July 10, 2022
Towing Karta on Highway 240 headed south to Portage la Prairie, this bronze monument caught my eye. In fact, bronze plaques similar to this have cropped up all along my route in Manitoba. This one struck a very particular chord.
The system of survey mentioned on this plaque was a monumental undertaking t
whose scope is difficult to grasp. Basically, survey crews started heading west from Winnipeg, running straight lines due east/west and north/south. Easy enough one might imagine. Until you run into your first lake. Or river. Or forest, bog, mountain, coulee, valley, creek, or obstinate boulder.
Their efforts created the township and range lines that are plainly evident on any map of western Canada. Or from any airplane if you care to look down. What is not plainly evident is the accuracy of their work.
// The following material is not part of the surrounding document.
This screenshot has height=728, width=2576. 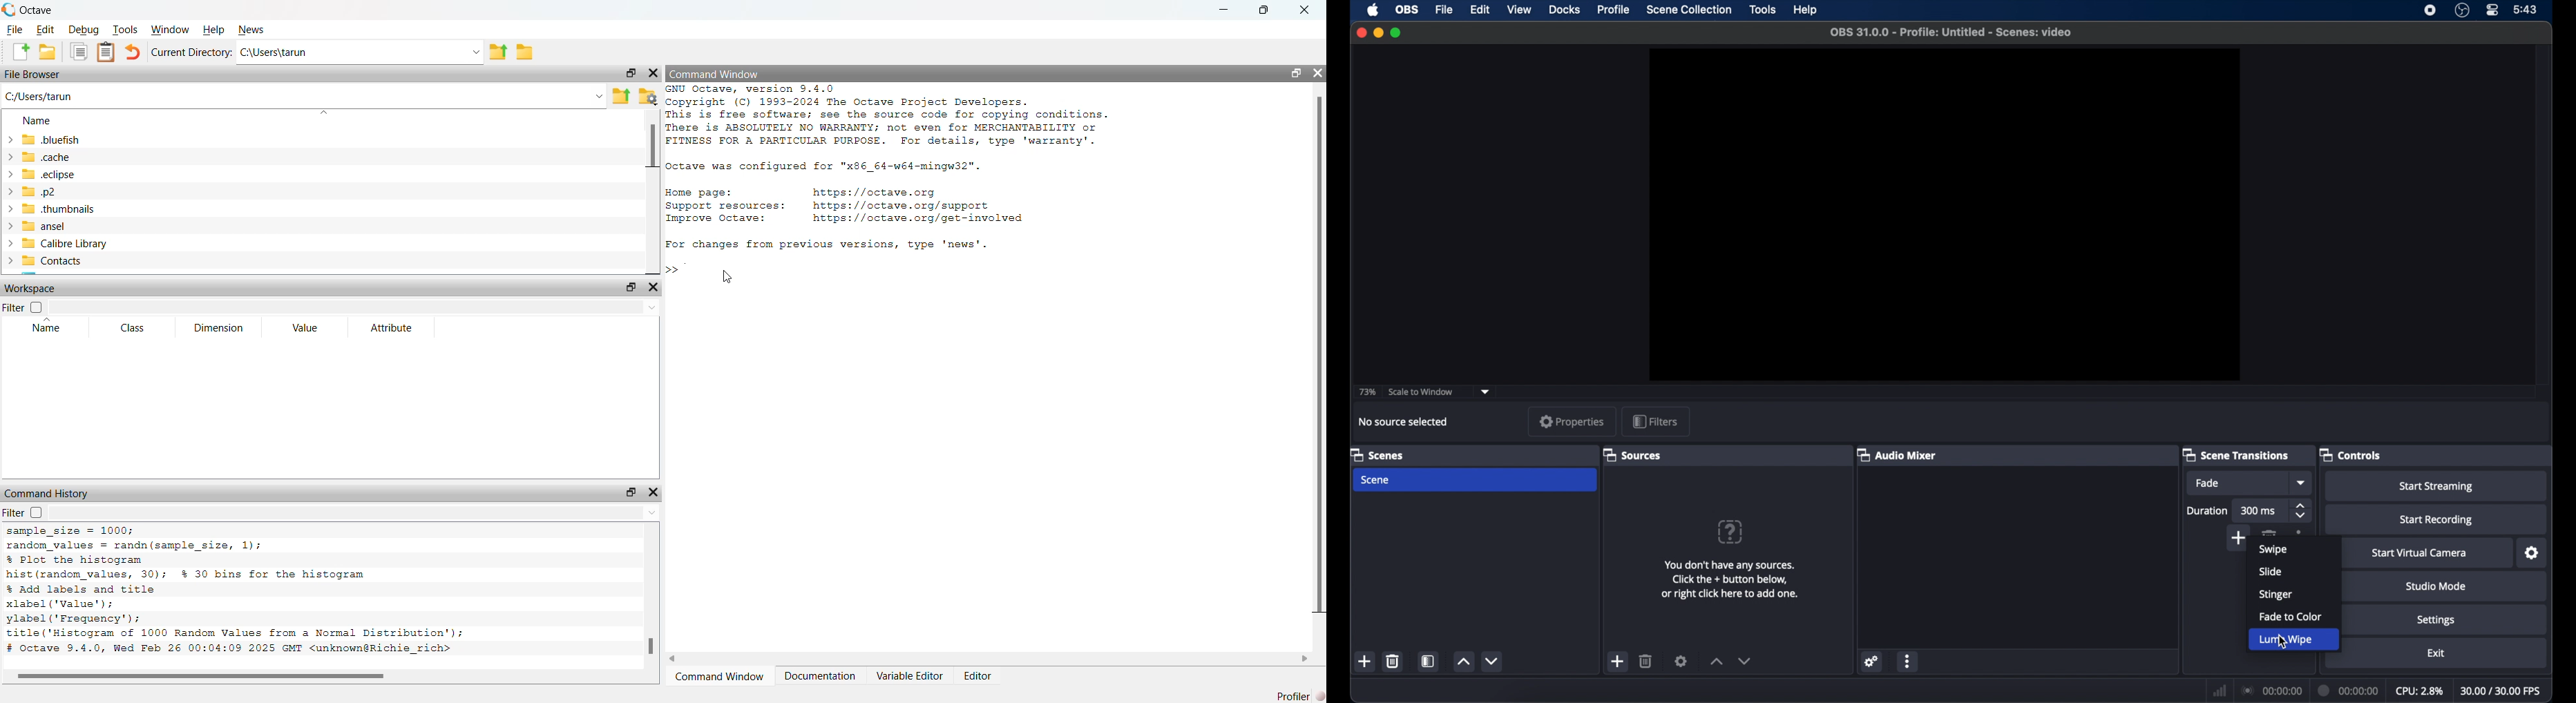 What do you see at coordinates (1480, 10) in the screenshot?
I see `edit` at bounding box center [1480, 10].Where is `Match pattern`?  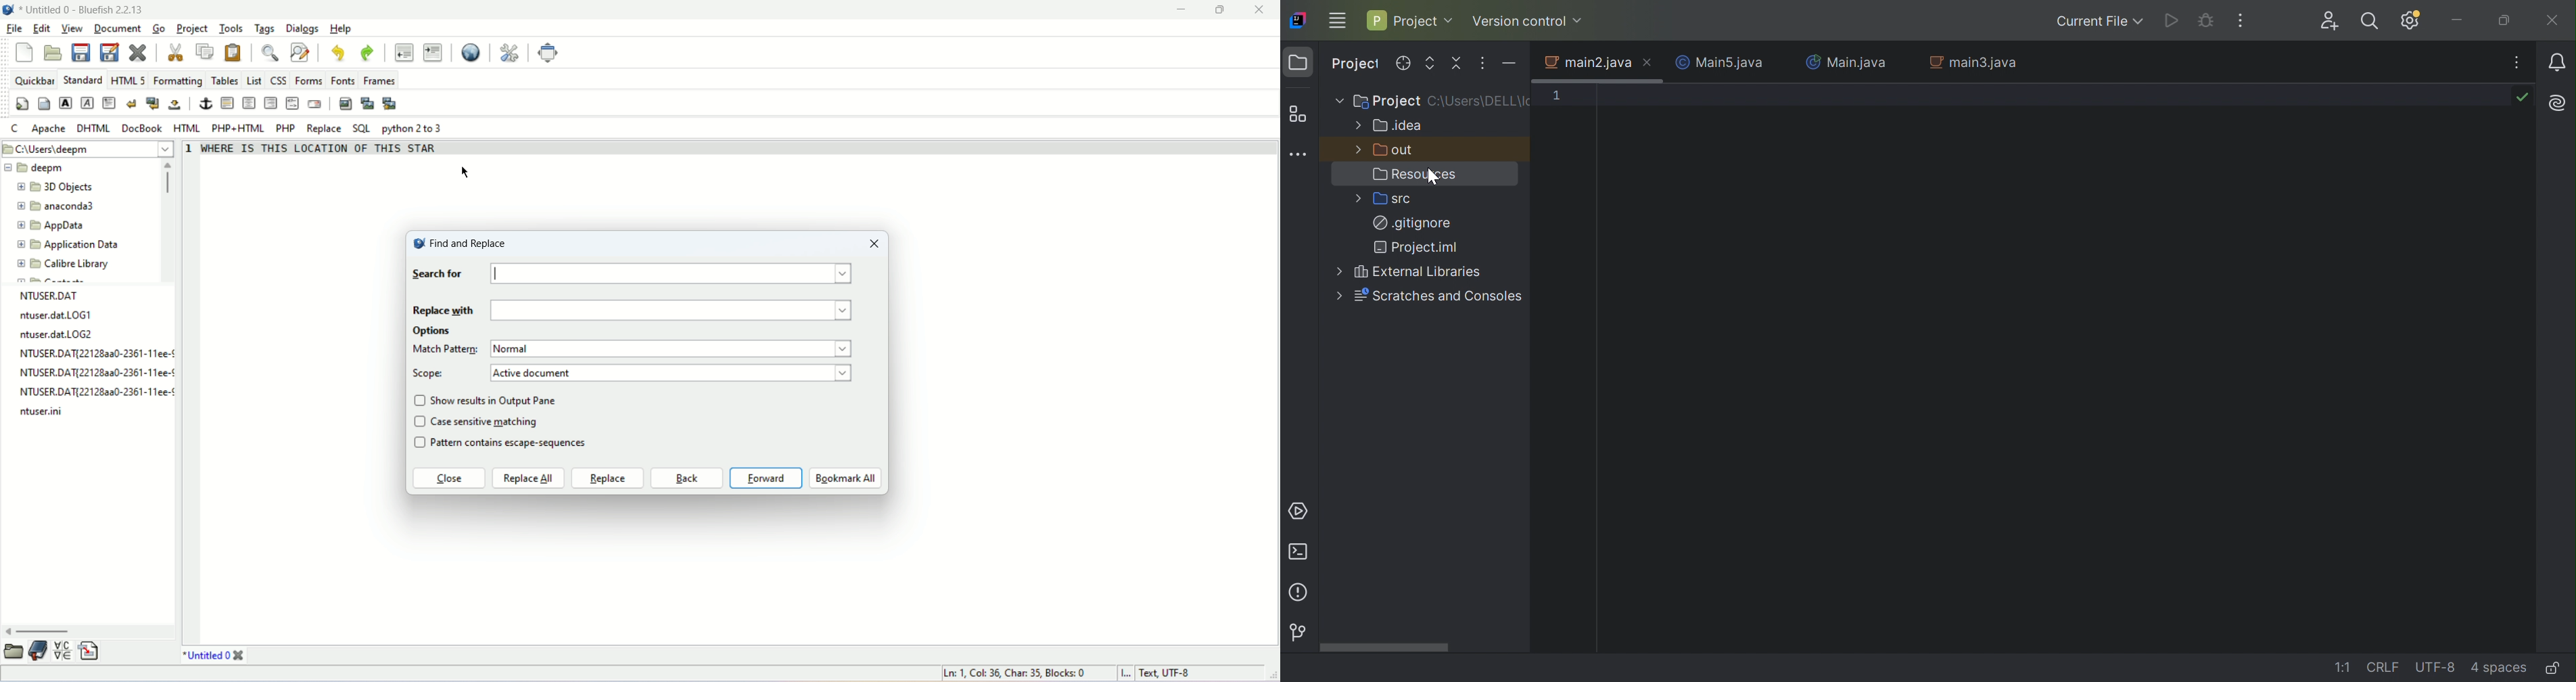 Match pattern is located at coordinates (446, 349).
Considering that some of the lines run were hundreds, if not thousands of kilometers long, and that they are often accurate to inches, it’s nothing short of astounding. Canadian surveyors were, in fact, the best in the world and were sought out and employed in the early 20th century to do the impossible. Like survey Mt. Everest. It was a Canadian surveyor who recommended the South East route up Everest for George Mallory.
Four pits and a mound were dug where township and range lines intersected. At the center of the mound, a 4x4in post was driven into the earth and nailed to the top was a copper plate stating the details of the intersection.
John Sutherland Sanderson would have wandered the prairie, squinting into the sun trying to identify the tell-tale glint of copper that might actually be his new home. I can’t imagine the courage and crazy optimism that would have driven him from his home to the plains. Here, nearly 150 years later is mute testimony to the character and spine that lie at the foundation of Canada.
Every survey must begin from the earliest known point closest to the present scope of work. As a teenager working with my father as part of a survey crew, the earliest known points to where we were working were often the hundred year old pits and mounds dug all those years ago by surveyors tasked with running line from Manitoba to the mountains. Running into the Township and Range where the m first homestead in western Canada was landed brought back a thousand memories. My father scraping dirt carefully away from a mound looking for the discoloured soil that implied the presence of a long rotted post. Me walking east and west, then north and south trying to identify pits. Chaining for miles to the next possible intersection. Fond memories of carefree days that filled me with joy.
Perhaps the same joy that filled Sanderson’s heart when he found that very particular, ever so carefully placed and crafted four pits and a mound.